**Your task**
Quote the records word for word, from the start through the line that contains "coord(195,62)". Leave the pictures out of your answer.

Start of Dataset records

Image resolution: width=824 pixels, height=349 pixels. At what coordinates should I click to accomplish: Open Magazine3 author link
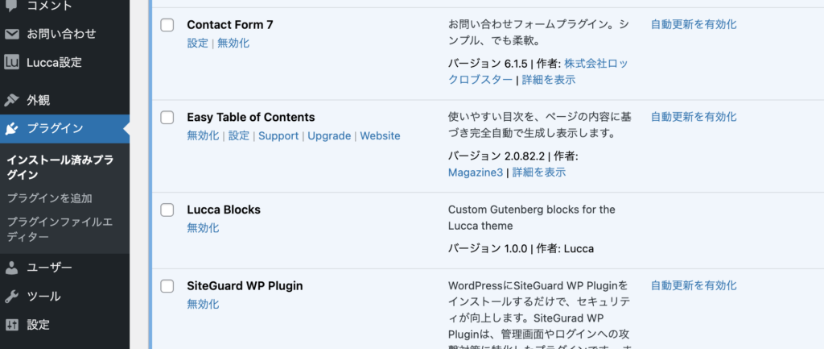(475, 172)
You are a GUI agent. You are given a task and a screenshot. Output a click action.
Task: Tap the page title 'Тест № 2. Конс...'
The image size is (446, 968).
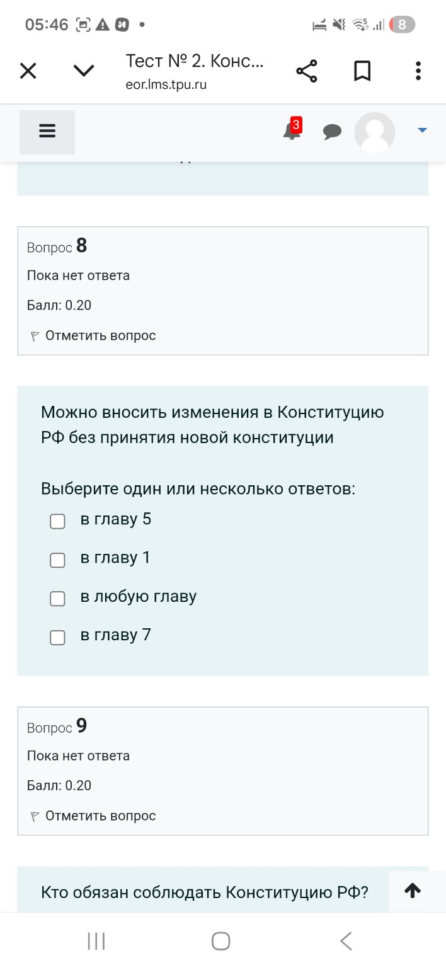coord(195,62)
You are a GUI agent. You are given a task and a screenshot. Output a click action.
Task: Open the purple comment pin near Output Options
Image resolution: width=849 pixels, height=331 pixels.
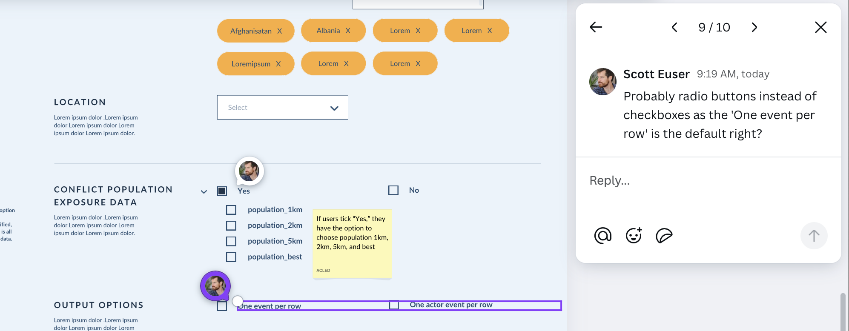click(215, 286)
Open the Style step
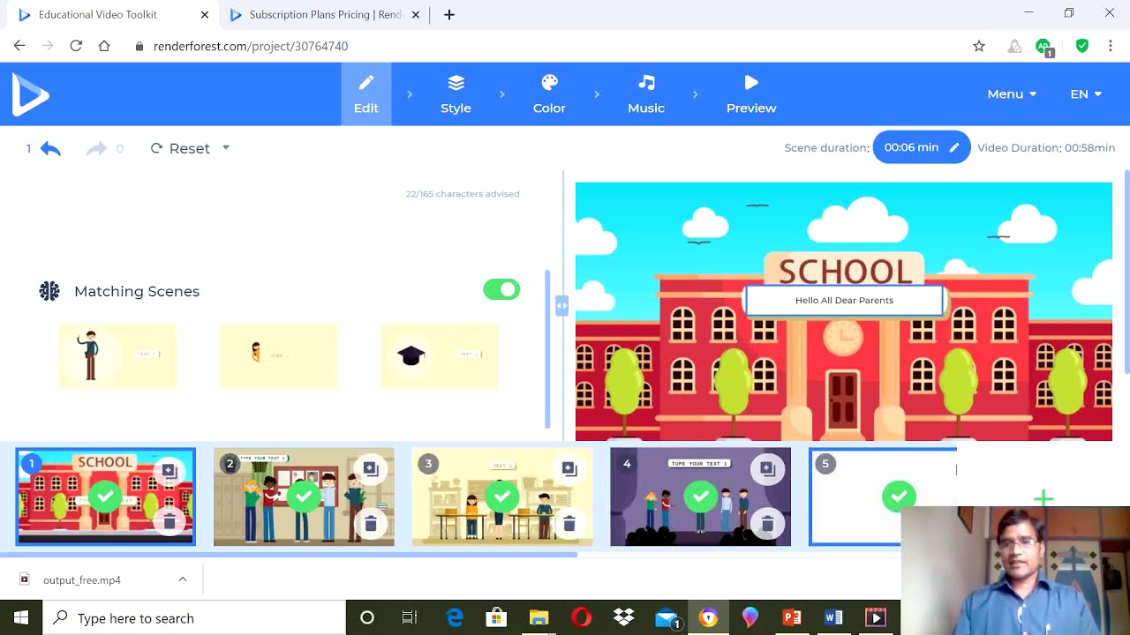Viewport: 1130px width, 635px height. click(456, 94)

End of Dataset records

**Expected answer**
Image resolution: width=824 pixels, height=349 pixels. At what coordinates should I click to accomplish: Open Magazine3 author link
(475, 172)
You are a GUI agent. You are given a task and a screenshot. Output a click action.
Task: Tap the page title 'Тест № 2. Конс...'
The image size is (446, 968).
coord(195,62)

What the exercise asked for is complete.